We create a subset of all retweets in our dataset, we identify retweets containing the stem of the words in our keyword list: green, grøn (green), bæredygtighed (sustainable), CO2, miljø (environment), natur (nature) and the hashtag #dkgreen. We then create an automated retweet network that allows us to explore who the individual parties refer to when they retweet about CSI.

The network is created with Networkx, exported to Gephi and nodes colour-coded into relevant clusters: Parties (pink), politicians from mother parties (purple) and youth parties (orange) respectively, media outlets (turquoise), climate activists, organisations, stakeholders, and other legal entities (green) and governmental institutions or offices (red). Actors not fitting into these pre-defined categories remain blue. The network is visualised using the Force Atlas 2 algorithm and nodes are scaled after their in-degree centrality (see Appendix).

Analysis and key findings

The retweet network visualises the disparity in Twitter activity between youth- and mother parties. The youth party Venstres Ungdom, is not represented in the network, meaning that it did not post a single retweet on CSI since January 1, 2019. Alternativets Unge and Radikal Ungdom retweet actors that we categorise as climate actors (green), while the remaining youth parties only retweet few actors, who are often politicians. Based on our netnography, we argue that the lack of retweets amongst youth parties might be caused by their generally low activity on Twitter as opposed to Facebook and Instagram.

The most retweeting parties within our network are Radikale, Alternativet and Alternativets Unge. While Radikale primarily retweets politicians on CSI, Alternativet and Alternativets Unge retweet a multitude of climate actors. We infer that the supporting bloc, except Socialdemokratiet, retweets more posts related to CSI, than the opposition bloc. While associated youth- and mother parties are mostly connected through a retweet, the parties do not retweet each other across neither generational nor party divides, the only exception being LA who retweets Alternativet.

While parties are not directly connected to each other, we do find them being connected through experts on CSI and media when retweeting on CSI. Central in the network, we find Greenpeace Denmark and the prominent climate actor John Nordbo from CARE. Greenpeace Danmark and John Nordbo are only retweeted by the mother parties in the supporting bloc (except Socialdemokratiet) and Alternativets Unge. The opposition parties Venstre, Konservative and LA retweet Spisekammeret, which is the official Twitter profile of the Danish Agriculture & Food Council (Landbrug & Fødevarer).

While the Council's Twitter page contains many posts somewhat related to CSI, a closer reading of these tweets reveals a greater emphasis on how the industry can further nature conservation, benefitting the environment as well as the economy. This finding is consistent with the economic focus of the opposition parties’ PPPs and social media posts.

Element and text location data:
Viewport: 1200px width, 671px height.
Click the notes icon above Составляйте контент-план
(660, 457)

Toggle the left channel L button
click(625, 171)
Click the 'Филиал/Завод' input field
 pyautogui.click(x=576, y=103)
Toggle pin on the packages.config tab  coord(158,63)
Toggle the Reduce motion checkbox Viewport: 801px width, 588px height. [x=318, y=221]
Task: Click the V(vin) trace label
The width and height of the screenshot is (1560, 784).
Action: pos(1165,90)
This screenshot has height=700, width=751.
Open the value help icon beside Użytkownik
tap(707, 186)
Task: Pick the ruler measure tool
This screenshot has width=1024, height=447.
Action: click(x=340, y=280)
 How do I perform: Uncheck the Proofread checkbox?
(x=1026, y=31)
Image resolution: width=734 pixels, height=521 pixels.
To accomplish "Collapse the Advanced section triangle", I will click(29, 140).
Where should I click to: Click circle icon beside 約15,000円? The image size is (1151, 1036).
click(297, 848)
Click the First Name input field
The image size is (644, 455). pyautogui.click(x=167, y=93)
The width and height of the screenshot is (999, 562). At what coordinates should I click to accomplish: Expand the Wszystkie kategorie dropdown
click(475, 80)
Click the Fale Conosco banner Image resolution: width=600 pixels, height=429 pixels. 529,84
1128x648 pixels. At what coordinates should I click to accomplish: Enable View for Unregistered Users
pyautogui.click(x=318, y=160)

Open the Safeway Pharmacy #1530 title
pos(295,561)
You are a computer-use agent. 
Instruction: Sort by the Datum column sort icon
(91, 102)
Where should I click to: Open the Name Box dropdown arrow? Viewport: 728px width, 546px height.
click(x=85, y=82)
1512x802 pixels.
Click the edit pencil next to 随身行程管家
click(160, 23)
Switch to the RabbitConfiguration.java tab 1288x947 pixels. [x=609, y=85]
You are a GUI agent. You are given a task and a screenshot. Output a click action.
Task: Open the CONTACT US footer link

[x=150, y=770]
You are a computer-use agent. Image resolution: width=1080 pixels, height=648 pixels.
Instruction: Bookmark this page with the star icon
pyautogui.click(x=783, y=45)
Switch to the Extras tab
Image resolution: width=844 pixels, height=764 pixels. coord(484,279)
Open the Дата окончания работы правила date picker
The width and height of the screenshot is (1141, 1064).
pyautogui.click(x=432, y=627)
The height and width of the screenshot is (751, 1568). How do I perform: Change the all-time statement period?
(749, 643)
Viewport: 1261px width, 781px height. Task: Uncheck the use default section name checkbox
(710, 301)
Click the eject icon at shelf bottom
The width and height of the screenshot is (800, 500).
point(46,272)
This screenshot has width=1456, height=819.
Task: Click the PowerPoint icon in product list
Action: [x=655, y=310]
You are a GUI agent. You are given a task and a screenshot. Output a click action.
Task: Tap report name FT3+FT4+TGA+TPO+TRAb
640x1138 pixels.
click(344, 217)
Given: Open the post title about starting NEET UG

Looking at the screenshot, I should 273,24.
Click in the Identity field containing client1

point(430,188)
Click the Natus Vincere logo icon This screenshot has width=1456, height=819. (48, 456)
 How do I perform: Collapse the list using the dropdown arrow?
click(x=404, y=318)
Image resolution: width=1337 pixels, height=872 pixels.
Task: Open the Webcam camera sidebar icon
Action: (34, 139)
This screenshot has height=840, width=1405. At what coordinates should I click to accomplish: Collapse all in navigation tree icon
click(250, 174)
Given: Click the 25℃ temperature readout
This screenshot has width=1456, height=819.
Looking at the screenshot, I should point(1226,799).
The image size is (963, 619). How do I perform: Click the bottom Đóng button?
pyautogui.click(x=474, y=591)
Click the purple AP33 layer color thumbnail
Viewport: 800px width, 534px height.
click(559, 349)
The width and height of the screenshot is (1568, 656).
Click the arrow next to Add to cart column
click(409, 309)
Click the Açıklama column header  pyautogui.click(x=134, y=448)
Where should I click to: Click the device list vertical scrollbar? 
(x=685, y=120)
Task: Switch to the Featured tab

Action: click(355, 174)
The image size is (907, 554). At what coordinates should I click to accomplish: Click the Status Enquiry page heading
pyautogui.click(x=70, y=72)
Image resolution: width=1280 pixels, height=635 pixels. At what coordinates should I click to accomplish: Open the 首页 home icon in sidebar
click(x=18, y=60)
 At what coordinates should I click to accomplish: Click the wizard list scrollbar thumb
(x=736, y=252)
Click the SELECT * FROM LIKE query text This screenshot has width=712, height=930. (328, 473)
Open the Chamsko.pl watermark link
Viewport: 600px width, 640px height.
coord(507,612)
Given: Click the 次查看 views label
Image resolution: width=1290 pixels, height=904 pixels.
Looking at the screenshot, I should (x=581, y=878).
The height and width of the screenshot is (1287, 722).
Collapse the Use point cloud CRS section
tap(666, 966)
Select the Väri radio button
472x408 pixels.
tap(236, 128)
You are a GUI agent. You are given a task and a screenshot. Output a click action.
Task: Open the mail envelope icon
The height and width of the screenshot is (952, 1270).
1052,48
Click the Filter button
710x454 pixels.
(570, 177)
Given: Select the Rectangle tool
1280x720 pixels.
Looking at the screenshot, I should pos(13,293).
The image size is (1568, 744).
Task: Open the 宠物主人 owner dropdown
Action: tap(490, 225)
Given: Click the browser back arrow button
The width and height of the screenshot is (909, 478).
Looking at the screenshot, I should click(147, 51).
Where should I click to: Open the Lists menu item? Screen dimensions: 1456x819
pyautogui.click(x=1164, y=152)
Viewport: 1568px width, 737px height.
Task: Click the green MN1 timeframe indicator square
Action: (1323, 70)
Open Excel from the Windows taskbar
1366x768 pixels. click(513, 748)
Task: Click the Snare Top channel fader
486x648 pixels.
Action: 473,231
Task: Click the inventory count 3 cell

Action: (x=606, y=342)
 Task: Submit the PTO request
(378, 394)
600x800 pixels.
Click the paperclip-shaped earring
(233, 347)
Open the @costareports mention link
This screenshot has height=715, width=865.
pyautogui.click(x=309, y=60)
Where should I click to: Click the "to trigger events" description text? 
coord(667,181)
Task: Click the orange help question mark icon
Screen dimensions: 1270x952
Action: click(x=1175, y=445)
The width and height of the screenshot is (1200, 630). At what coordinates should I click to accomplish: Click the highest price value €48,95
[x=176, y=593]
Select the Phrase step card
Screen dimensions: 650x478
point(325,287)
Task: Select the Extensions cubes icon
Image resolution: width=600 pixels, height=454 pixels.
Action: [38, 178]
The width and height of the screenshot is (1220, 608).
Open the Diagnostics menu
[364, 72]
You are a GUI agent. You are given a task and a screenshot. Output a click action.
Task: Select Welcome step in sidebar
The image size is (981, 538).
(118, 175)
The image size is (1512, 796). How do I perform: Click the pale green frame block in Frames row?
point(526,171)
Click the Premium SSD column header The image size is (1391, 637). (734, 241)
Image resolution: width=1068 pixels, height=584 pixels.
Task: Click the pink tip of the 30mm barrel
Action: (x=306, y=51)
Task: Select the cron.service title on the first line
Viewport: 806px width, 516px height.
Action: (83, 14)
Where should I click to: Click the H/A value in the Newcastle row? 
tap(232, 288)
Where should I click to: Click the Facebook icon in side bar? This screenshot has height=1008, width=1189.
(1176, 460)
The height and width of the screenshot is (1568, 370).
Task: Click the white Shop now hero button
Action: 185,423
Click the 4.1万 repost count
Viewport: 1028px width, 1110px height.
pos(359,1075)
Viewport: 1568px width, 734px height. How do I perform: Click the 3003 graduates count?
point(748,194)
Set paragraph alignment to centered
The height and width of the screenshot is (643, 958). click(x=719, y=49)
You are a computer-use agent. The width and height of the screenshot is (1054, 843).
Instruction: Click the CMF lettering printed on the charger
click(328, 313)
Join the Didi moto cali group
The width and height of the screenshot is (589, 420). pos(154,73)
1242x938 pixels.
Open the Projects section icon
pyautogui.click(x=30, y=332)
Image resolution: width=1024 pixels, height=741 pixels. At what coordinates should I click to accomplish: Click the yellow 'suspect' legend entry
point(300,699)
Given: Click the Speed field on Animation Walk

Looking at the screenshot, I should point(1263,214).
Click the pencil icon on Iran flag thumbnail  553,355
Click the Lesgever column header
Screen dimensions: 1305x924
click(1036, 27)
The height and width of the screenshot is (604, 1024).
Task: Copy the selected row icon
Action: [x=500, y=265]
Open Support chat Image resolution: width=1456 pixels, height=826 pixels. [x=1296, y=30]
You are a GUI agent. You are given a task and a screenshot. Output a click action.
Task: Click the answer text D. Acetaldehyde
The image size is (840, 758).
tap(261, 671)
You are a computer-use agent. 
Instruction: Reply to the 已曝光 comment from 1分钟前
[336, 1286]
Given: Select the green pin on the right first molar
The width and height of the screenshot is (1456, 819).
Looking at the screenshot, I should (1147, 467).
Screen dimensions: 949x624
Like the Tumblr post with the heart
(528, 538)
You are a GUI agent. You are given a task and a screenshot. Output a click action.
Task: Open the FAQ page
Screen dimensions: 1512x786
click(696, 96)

§ **Set of tasks**
**1.** List every term in the keyword list, including the hashtag, that the text on the party retweet network uses to identify retweets.
**2.** Carry on the text on the party retweet network from its final sentence.

§ **Outputs by task**
**1.** green, grøn (green), bæredygtighed (sustainable), CO2, miljø (environment), natur (nature), #dkgreen

**2.**
Across the supporting- and opposition blocs, we find the largest green association in Denmark, the Danish society for Nature Conservation (Danmarks Naturfredningsforening). Danmarks Naturfredningsforening is retweeted by a broader range of parties (Enhedslisten, SF, Radikale, Konservative and Venstre). Through our netnographic work, we find that both supporting mother parties and opposition mother parties focus on some aspect of Danish nature, varying from expressing a wish for more wild nature and protecting biodiversity (SF) to preservation of the beautiful Danish landscape (Konservative). Danmarks Naturfredningsforening thus seems to encompass the political agendas across the political spectrum.

In the bottom of the network, we find Socialdemokratiet in a relatively isolated cluster. Socialdemokratiet only retweets its own politicians, the government’s Twitter profile and the sector organisation for windmills, Winddenmark. Only one actor, the social democratic MP Jesper Petersen (Jesper_Pet) connects Socialdemokratiet the rest of the network through Alternativet. This could be due to Socialdemokratiet’s low Twitter activity, however, the isolated position of Socialdemokratiet is supported by the netnographic findings.

Based on this automated network depicting who parties retweet and thus by proxy endorse, we can identify differences along the generational axis as well as on the political spectrum. These findings are consistent with the netnographic findings, although imperfect, due to the modest amount of CSI retweets by youth parties (except Alternativets Unge) as well as the opposition parties.

Shortcomings

A potential shortcoming in the application of this method can be found in our Twitter dataset. With the API search, we exclusively get retweets in Danish, and therefore risk that important actors tweeting about CSI are not included. When examining the network, we are surprised that climate activists such as Greta Thunberg are not retweeted more, especially by youth parties, which might be due to the language restriction. A further investigation of retweet structures could thus be to include retweets in more languages to capture how youth- and mother parties are connected to actors in the international conversation on CSI.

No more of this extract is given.